I guess that’s why it’s called maintenance – the effort of preserving what you’ve got so you’re not white-anted by sag and staleness – pounding away at the weights to stop the formerly good bits of us heading south for the winter and retiring there. Where did the rosy cheeks of my thirties go? I get them at the gym, but then it’s called florid.  Grey hair needs an arsenal all of its own, but repeatedly spreads like a plume of pollution, always leading from your forehead for maximum exposure.

I just don’t get this ageing business, but I think it has something to do with fertility: when we are young, beauty is handed out for free so we can attract a mate and produce children who never let you sleep. After you’ve produced the world’s cutest offspring  and you’re no longer good breeding stock by virtue of age and weariness, then beauty wanes, and vanity takes over. The saggy neck cream companies start trying to flog you really expensive potions we all secretly know do nothing. They can smell our desperation.

The only good thing about maintenance is that everyone has to do it. It just depends how much of a slave you want to become to it. A bit like my husband and our lawn. He knows there is nothing quite like a freshly mowed, weed-free lawn with clipped edges. I’d quite like him to think that way about me. You can tell just by looking at someone if they need a good clip, or a grease and oil change. How many men do you see obsessively washing and polishing their car on the front verge of a weekend? Or bending over the engine with the bonnet up and their shorts at half mast. They know the only way to keep turning heads is with maintenance.

For some reason the need for maintenance seems more acute with women. Is it because we are the early bloomers? That we stayed peachy for so long that suddenly, somewhere past 39, it’s an awful shock to discover that while our fruit is still firm, the current crop is tending towards overblown, and may, in fact, be ready to drop.

Men don’t have to put up with this middle-aged demarcation because models like Anna Nicole Smith agreed to marry men who were 89, proving men get better with age. How come they get all the plaudits? We get good with age too.

I wonder why I care so much how society perceives older women – those who are keeping the fabric of multiple lives sewn together, mending fraying seams and making the stains of modern life disappear with hard work, brains and charm – why is this glorious slice of society so ignored? Fashion doesn’t want to waste its painfully short attention span on dressing middle aged women and they remain under-represented in art, photography, on stage, in cinema, on rich lists and in boardrooms. And what about bedrooms? – who knows more about how to have good sex than a woman who’s been enjoying it for 25 years?

So, if my exterior upkeep is insurance against ever being described as dowdy, then let’s do the sums here: Suppose I now spend ten-fold the time and money I spent on maintenance when I was 20, then by the time I’m 70, it’ll be all I do. (At least it’ll give me something to do.) And when I fall off the perch at the hairdressers one day, my children and grandchildren will be able to take comfort in the fact I spent every last cent of their inheritance staying a natural blonde until I was 90. And my epitaph will read: ‘she didn’t look a day over 80.’

**EXTRACTED DATA**
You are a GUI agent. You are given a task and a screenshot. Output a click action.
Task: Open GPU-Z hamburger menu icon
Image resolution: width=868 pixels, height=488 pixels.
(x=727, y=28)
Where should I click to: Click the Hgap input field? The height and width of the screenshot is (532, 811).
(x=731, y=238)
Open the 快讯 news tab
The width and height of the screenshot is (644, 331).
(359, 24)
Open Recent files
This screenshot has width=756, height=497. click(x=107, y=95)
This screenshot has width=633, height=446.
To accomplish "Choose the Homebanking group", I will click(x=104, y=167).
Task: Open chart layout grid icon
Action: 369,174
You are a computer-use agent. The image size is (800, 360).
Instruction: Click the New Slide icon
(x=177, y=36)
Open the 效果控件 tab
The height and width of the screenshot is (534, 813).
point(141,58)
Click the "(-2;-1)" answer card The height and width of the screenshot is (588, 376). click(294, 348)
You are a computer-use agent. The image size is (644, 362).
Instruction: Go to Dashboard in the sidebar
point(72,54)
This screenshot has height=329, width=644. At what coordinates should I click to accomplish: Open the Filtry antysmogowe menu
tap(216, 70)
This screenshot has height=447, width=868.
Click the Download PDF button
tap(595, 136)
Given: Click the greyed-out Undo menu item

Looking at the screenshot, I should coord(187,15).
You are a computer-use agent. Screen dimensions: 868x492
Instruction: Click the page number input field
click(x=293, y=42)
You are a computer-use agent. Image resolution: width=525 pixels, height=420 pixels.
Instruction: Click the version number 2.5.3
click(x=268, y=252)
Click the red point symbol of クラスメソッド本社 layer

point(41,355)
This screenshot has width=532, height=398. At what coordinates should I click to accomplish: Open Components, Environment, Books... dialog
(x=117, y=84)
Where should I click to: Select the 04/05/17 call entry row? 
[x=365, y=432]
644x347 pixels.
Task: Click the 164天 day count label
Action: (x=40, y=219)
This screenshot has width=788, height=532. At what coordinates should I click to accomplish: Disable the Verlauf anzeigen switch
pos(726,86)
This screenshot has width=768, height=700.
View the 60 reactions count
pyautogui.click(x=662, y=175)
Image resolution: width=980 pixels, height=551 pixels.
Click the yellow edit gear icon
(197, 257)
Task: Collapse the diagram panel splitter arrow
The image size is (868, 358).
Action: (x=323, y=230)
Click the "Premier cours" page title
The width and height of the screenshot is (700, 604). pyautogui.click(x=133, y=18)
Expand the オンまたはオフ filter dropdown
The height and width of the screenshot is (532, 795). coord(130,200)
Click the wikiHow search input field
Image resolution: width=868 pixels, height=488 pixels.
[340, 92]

**WHAT IS NEEDED**
Please state what the writer expects the epitaph to read, according to the essay on aging.

**RESULT**
'She didn't look a day over 80.'